Chain 1: Rejecting initial value:
Chain 1:   Log probability evaluates to log(0), i.e. negative infinity.
Chain 1:   Stan can't start sampling from this initial value.
Chain 1: Rejecting initial value:
Chain 1:   Log probability evaluates to log(0), i.e. negative infinity.
Chain 1:   Stan can't start sampling from this initial value.
Chain 1: Rejecting initial value:
Chain 1:   Log probability evaluates to log(0), i.e. negative infinity.
Chain 1:   Stan can't start sampling from this initial value.
Chain 1: 
Chain 1: Initialization between (-2, 2) failed after 100 attempts. 
Chain 1:  Try specifying initial values, reducing ranges of constrained values, or reparameterizing the model.
[1] "Error : Initialization failed."
[1] "error occurred during calling the sampler; sampling not done"

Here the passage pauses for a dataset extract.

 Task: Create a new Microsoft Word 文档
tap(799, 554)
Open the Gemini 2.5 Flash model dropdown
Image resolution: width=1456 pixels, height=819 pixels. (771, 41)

Even though you are not explicitly computing the log of probability, Stan will compute the total likelihood as the sum of log of likelihoods (the alternative is computing product of likelihoods as is much more prone to numeric instabilities). So what is likely happening is the randomly-chosen parameters from the chain have very low probability which underflows to zero (and it’s associated negative infinity log); with that the chain cannot go anywhere – instead you need a finite probability, however small. The easiest way to test if that’s really what is happening is choosing some fixed parameter values (and later relaxing that to make sure chains are converging to the correct region). You can also use simulated data to try to test that, or see if there are any bugs in the implementation.